2: Avoid virtually anything recorded prior to the late '50s. Unless someone is coming to jazz after being seriously interested in other forms of music and collecting that took them into pre-stereo recordings (I was very much used to the sound of bootleg Mengelberg/Amsterdam Concertgebouw Orchestra recordings from the 1930s by the time I got interested in pre-1950s jazz), dusty old Ellington, Louis Armstrong, Jelly Roll Morton, Bix Beiderbecke, or Bird recordings will probably sound quaint, or even unpleasant to listen to. Just because we love those recordings does not mean they are a good place to start. Sure, I've heard stories of people who had epiphanies hearing jazz for the first time as recorded in the '30s, but frankly, I do not personally know one person under the age of forty who is now a jazz fan that came to it through historic classic recordings from the mono era. When you grow up used to stereo “hi-fidelity,” it makes a difference.
3: Forget about the avant garde, unless you're talking about somebody who already loves some other form of music that has plenty of atonal, dissonant or arhythmic qualities. A rock or fusion fan is accustomed to harmony, melody, a steady pulse, etc.
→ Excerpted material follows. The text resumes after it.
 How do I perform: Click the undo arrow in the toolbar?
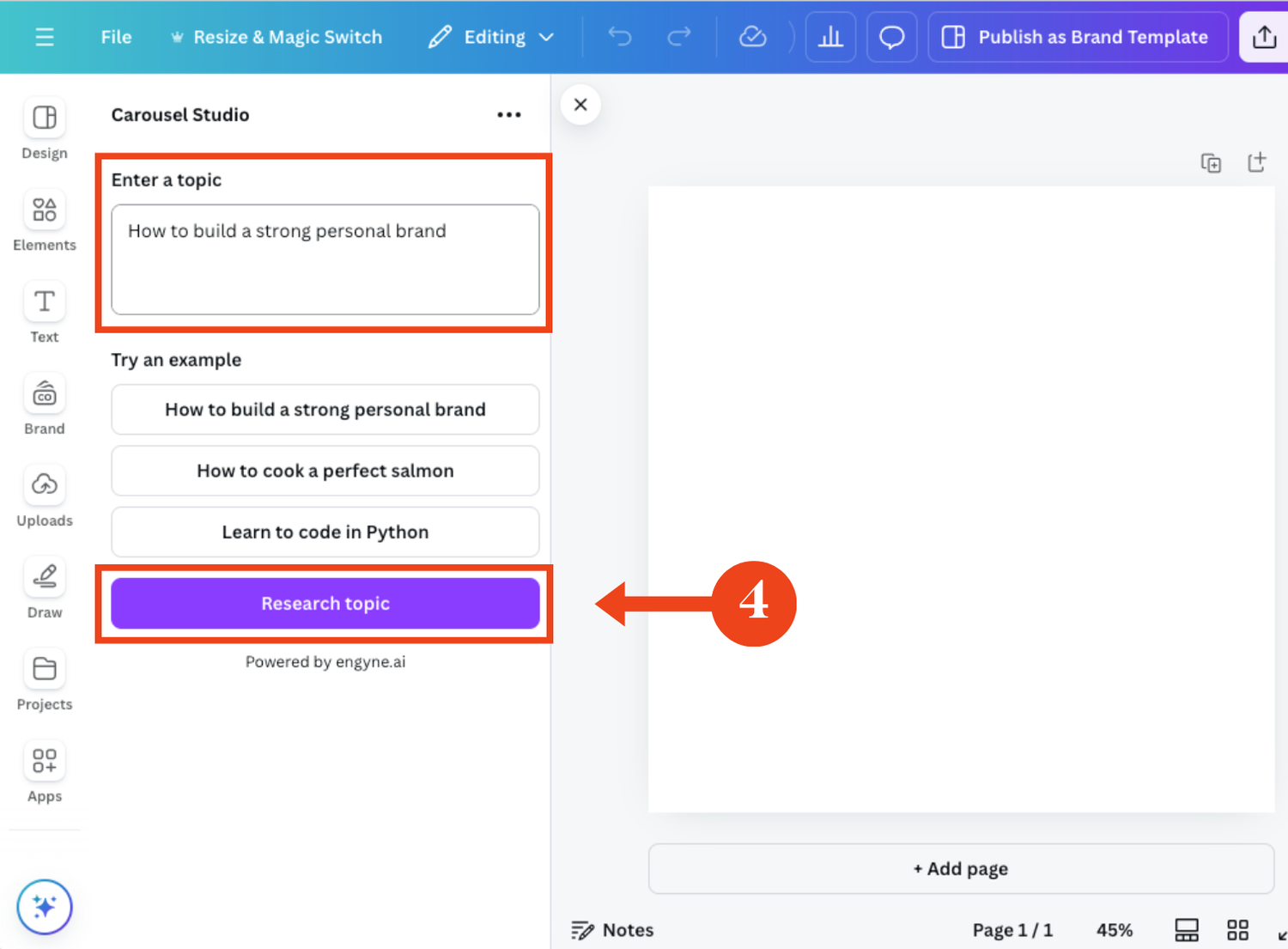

Ornette's Free Jazz or Shape of Jazz To Come makes most people I know wanna puke. At a much earlier time in my life, the same held for me, and if someone had given me those records when I was just starting out in jazz, I might have stayed away altogether.
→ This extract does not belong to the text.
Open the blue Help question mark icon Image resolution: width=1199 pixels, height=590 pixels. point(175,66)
4: Avoid recordings with twenty-minute tracks, again, unless the person is already used to sitting through ninety-minute Mahler symphonies that have single movements that are twenty minutes long, or Grateful Dead or Phish jams that never seem to end. A very new fan will usually grow restless.
5: Go for accessibility coupled with quality. Some of my own personal suggestions typically are Lee Morgan's Sidewinder, Abdullah Ibrahim's Water From An Ancient Well, Duke Ellington Meets Coleman Hawkins, Dave Brubeck's Take Five, and Cannonball Adderley's Something Else. There are many possibilities, but all of these are discs that have worked for friends and acquaintances of mine.
WD responded: “My main piece of advice these days is go see some live jazz.”
And I think that's probably the best advice of all. You also find out a lot about people's misperceptions. An amusing example is when my wife and I went with a couple of jazz-novice friends to the Jazz Showcase. I believe we heard Joe Henderson. When it was finished and we were in the car, they said they liked it, but they were amazed that the band could do all that without sheet music. I explained that the basic heads were memorized long ago, at least by Henderson. But how, they wondered, could the band and Henderson have memorized all the long solos? Their epiphany that night was the concept of improvisation. They had always thought that all the jazz they'd heard was through-composed, note for note.